Example Random Forest

Predicting the Quality of Wines

We're going to build a webapp to predict the quality of a bottle of red wine. For info on the dataset, visit the Machine Learning Data Repository. Download the data.

Required Packages

We're going to use the RandomForestClassifier from sklearn for feature selection.

from sklearn.ensemble import RandomForestClassifier
import pandas as pd
import numpy as np

df = pd.read_csv("winequality-red.csv", sep=";")

Creating a Training/Test Set

We're going to randomly split our data into 75/25 train/test sets.

df['is_train'] = np.random.uniform(0, 1, len(df)) <= .75
train = df[df['is_train']==True]
test = df[df['is_train']==False]

Fitting a Model and Evaluating Fit

We're going to retrain our model using only the best features and then evaluate the effectiveness of the model. The features we are using are: sulphates, density, volatile acidity, & total sulfur dioxide.

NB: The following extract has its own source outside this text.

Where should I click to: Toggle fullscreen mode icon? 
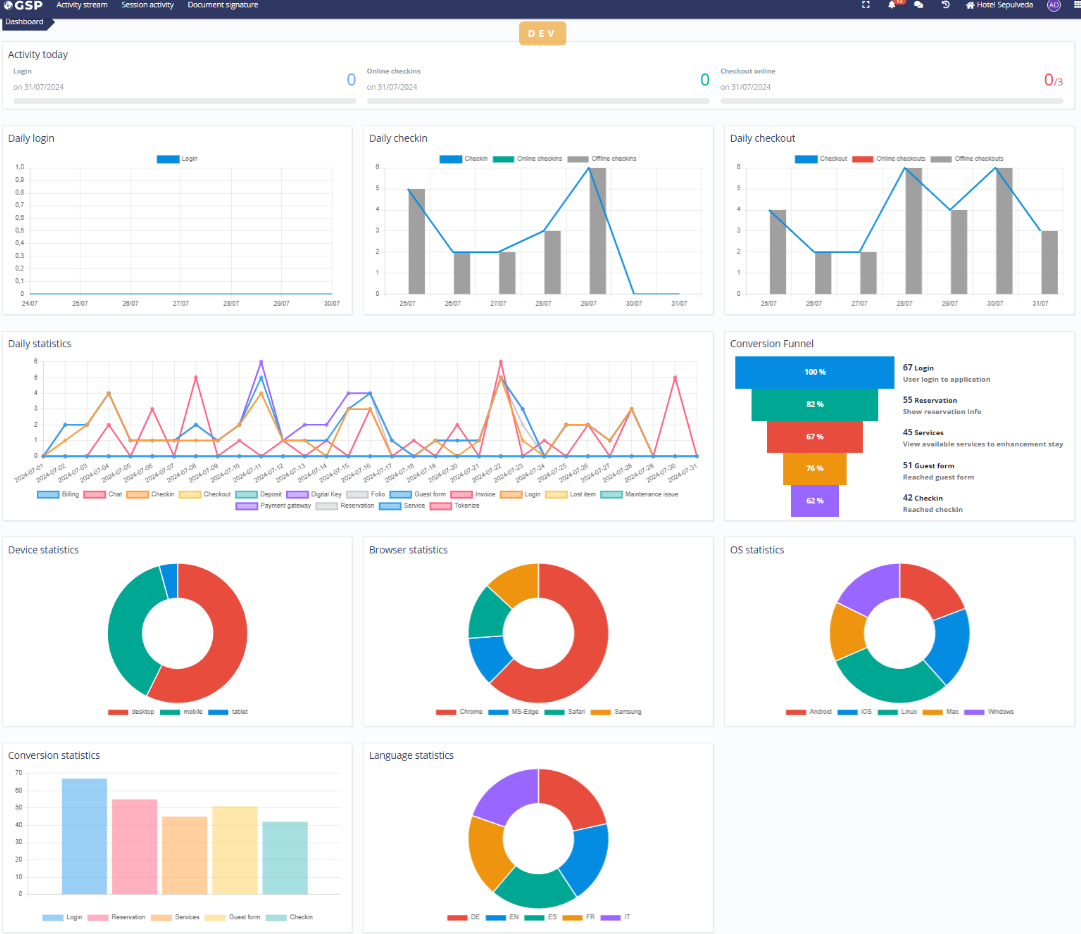point(866,5)
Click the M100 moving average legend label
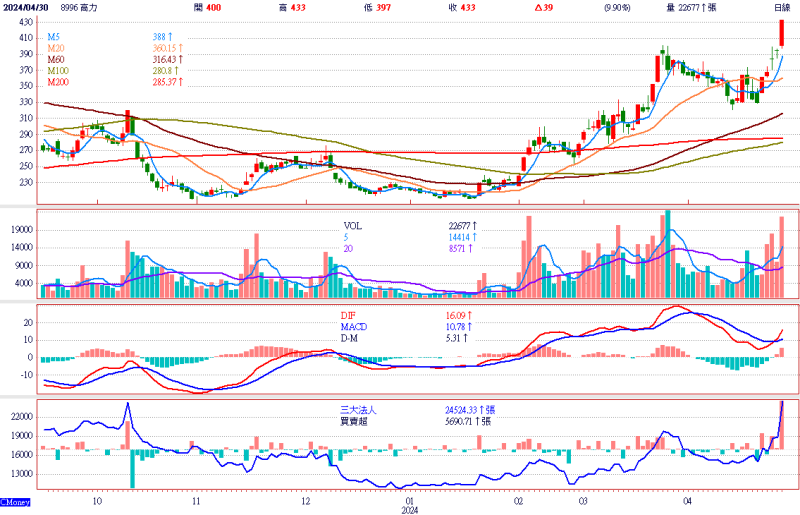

features = ['sulphates', 'density', 'volatile acidity', 'total sulfur dioxide']
clf = RandomForestClassifier(n_jobs=2)
clf.fit(train[features], train['quality'])

Prepping for Deployment

Deploying to ŷhat is simple in this case. preprocess lets you define the structure of your input and output. Yhat will format your output as such. Currently we support dictionary, dict, and pandas DataFrame, DataFrame.

from yhat import Yhat, YhatModel , preprocess

class WinePredictor(YhatModel):

    @preprocess(in_type=pd.DataFrame, out_type=pd.DataFrame)
    def execute(self, data):
        result = clf.predict(data[features])
        df = pd.DataFrame(data={'predicted_quality': result})
        return df

Testing your Model Locally

Now that you've created a WinePredictor class, you can test it locally. The run method will open a session where you can pass data to your model and see the results.

>>> top_item = test[features].head(1)
>>> testcase = top_item.to_dict("list")
>>> json.dumps(testcase)
# '{"sulphates": [0.56000000000000005], "volatile acidity": [0.69999999999999996], "total sulfur dioxide": [34.0], "density": [0.99780000000000002]}'
>>> WinePredictor().run(json.dumps(testcase))

# Paste your test data here
# Data should be formatted as valid JSON.
# Hit <ENTER> to execute your model
# Press <CTRL + C> or type 'quit' to exit
# ========================================

[In] {"sulphates": [0.56000000000000005], "volatile acidity": [0.69999999999999996], "total sulfur dioxide": [34.0], "density": [0.99780000000000002]}

0     5

[1 rows x 1 columns]

Note: The above json object was inserted as one line. For local testing, the objects passed should be on one line.

Deploying to ŷhat

The actual deployment is totally painless.

yh = Yhat("YOUR_USERNAME", "YOUR_APIKEY", "http://cloud.yhathq.com/")
yh.deploy  ("winePredictor", WinePredictor, globals())
# {"status": "success"}